I noticed there was no mention of ‘Buddy’ in the conversation. I pondered whether my gift would be of any help. 


That new ‘Buddy’ looks too inert for Mr. Lewis, I thought as I glanced at the stuffed animal. 


That week I thought of Mr. Lewis and worried about him feeling lonesome. In his condition, I knew the idea of getting another dog was a chore that Mr. Lewis was not in any capacity to assume. 


Then another thought crossed my mind. 


A fish!


I rushed to the pet store, and purchased a Betta fish, fish food, a large glass bowl and a few accessories.  


Mr. Lewis will have a live pet, an easy to take care of, and a source of relaxation, I thought. 

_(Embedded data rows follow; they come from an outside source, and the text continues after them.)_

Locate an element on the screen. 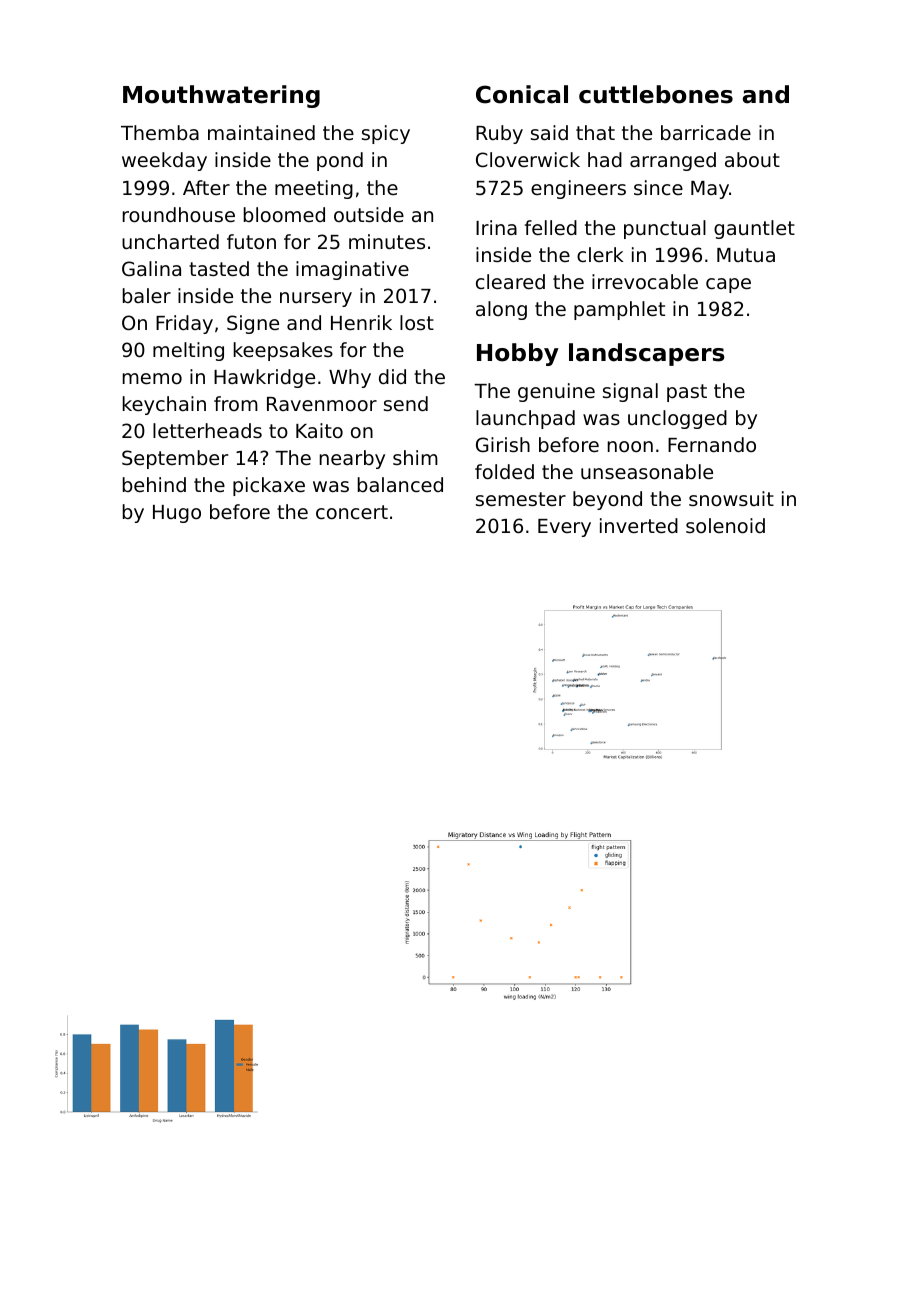 This screenshot has width=924, height=1314. unclogged is located at coordinates (677, 419).
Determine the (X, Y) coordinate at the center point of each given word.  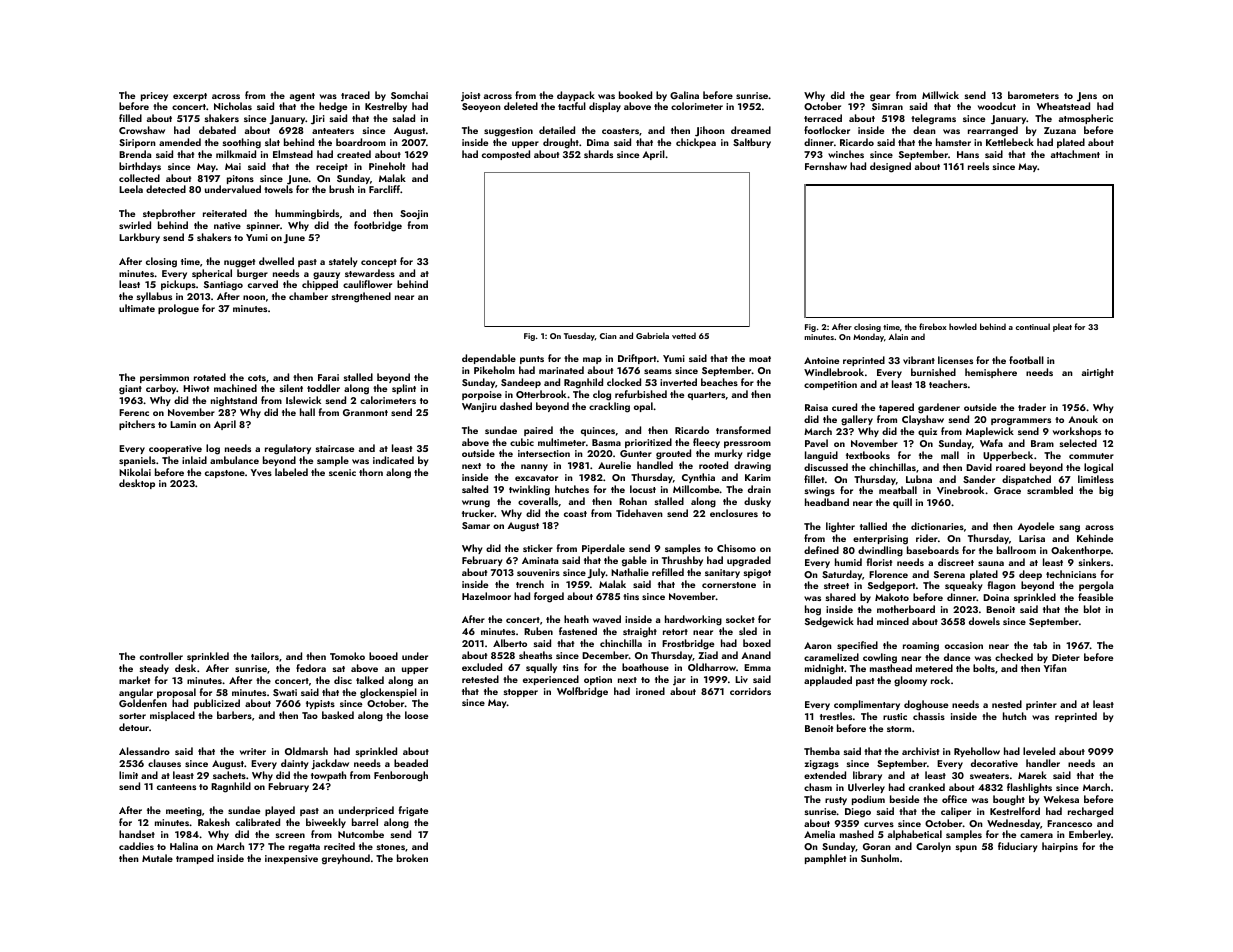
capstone (225, 474)
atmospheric (1086, 119)
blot (1092, 609)
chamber (308, 296)
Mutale (157, 858)
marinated (561, 370)
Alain (898, 336)
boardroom (361, 142)
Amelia (819, 834)
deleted (521, 106)
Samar (476, 525)
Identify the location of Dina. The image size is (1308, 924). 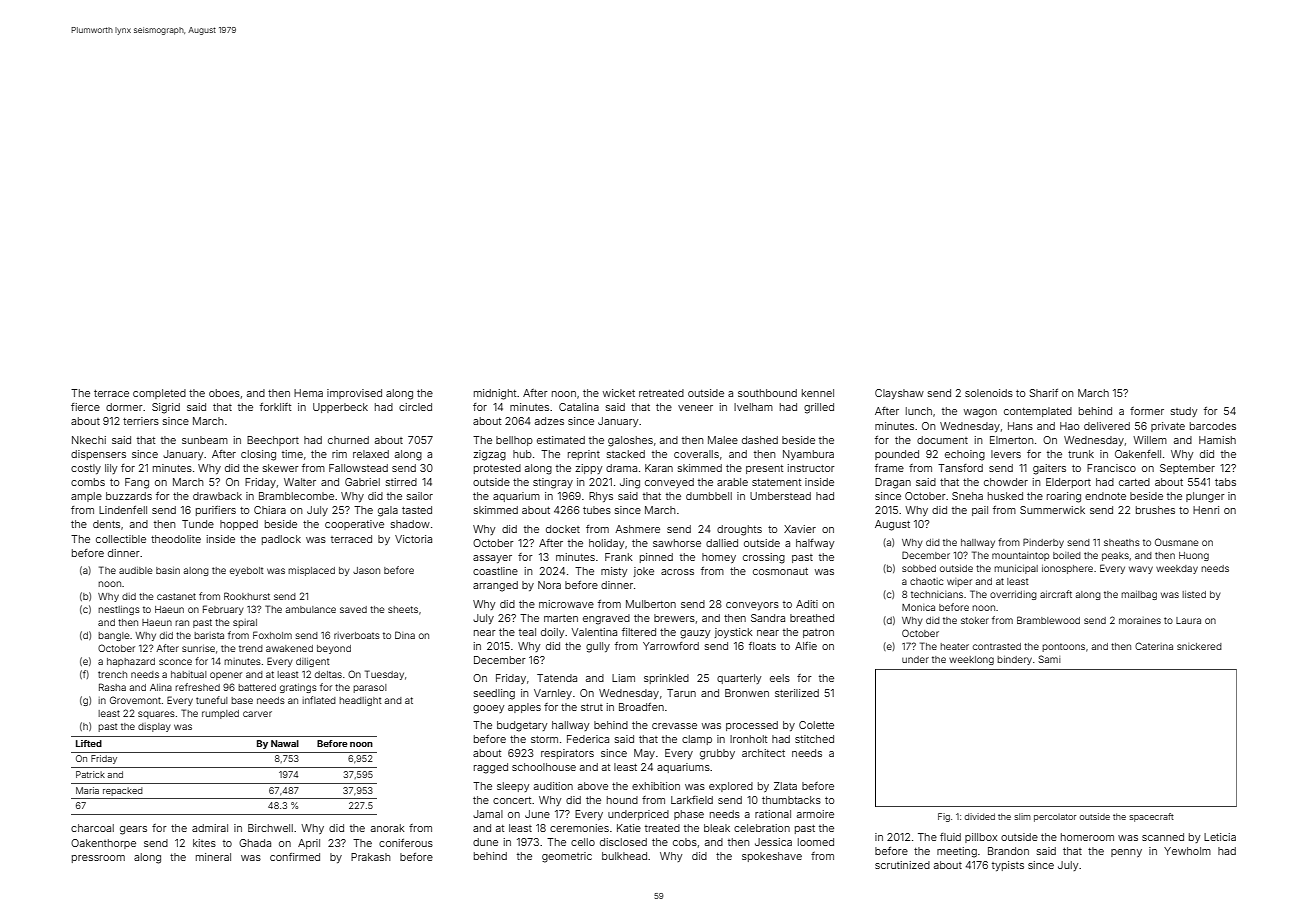
(405, 635).
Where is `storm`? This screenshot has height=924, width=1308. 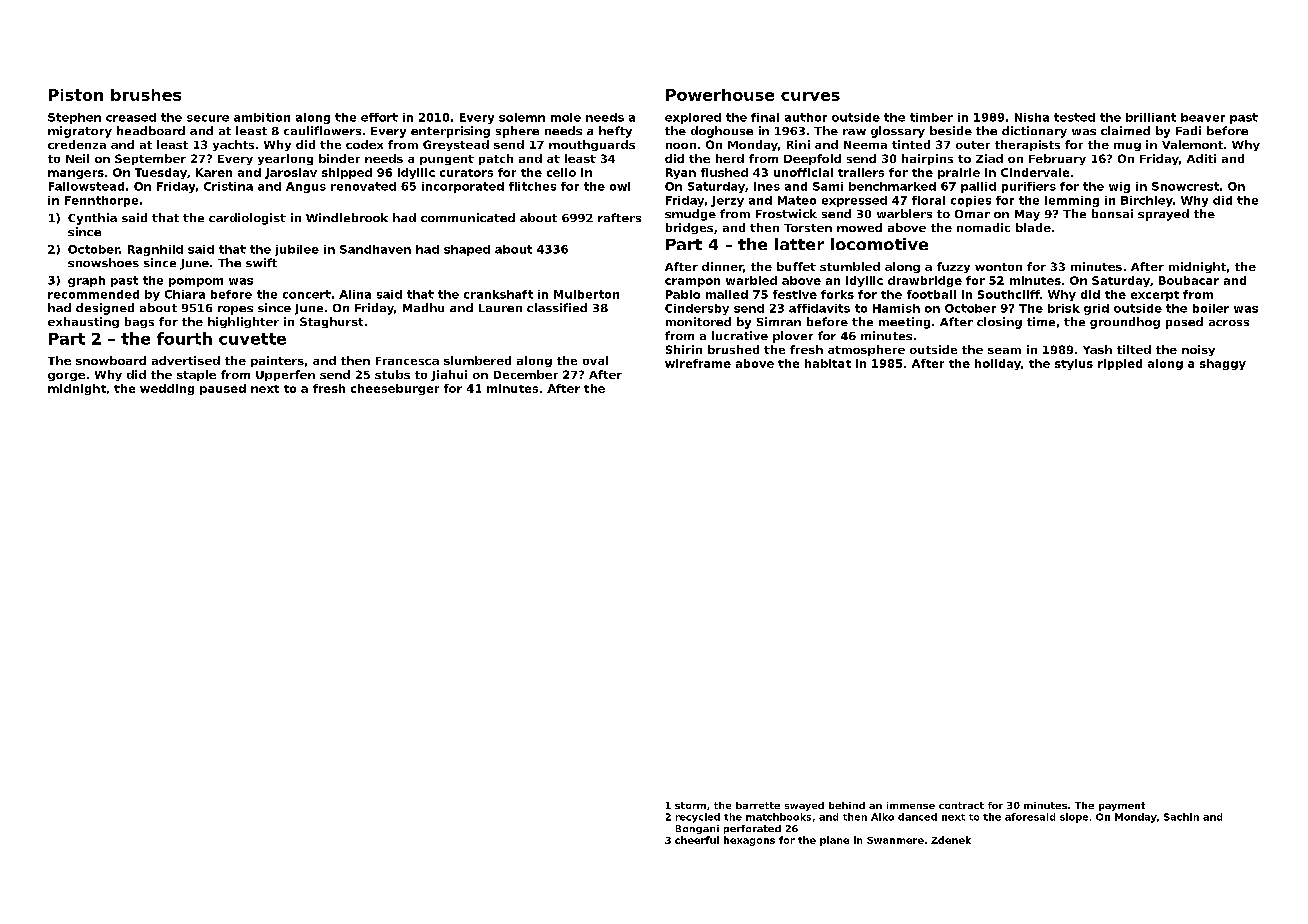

Mr. Lewis’ eyes lit up like a sun as I produced the gift. A broad smile blossomed on his face. The entire visit was about settling ‘Little buddy’ as he called his new pet. We read the care instructions and prepared every detail meticulously. The bowl sparkled with life as the new pet fish started to bounce up and down, gracefully waiving its shiny red fins and tail.


“‘Little buddy’ is greeting us,” I said, pointing at the small creature.  


“He sure is!” Mr. Lewis exclaimed. His eyes shone with an expression of joy.




                                                                                                            Photo Source


P.S. Thanks to Patti over at The New Sixty for reminding me of this story as I read her lovely post The Perfect Pet. Something quite interesting she mentions is: "It is a known fact that watching fish will calm you and lower your blood pressure."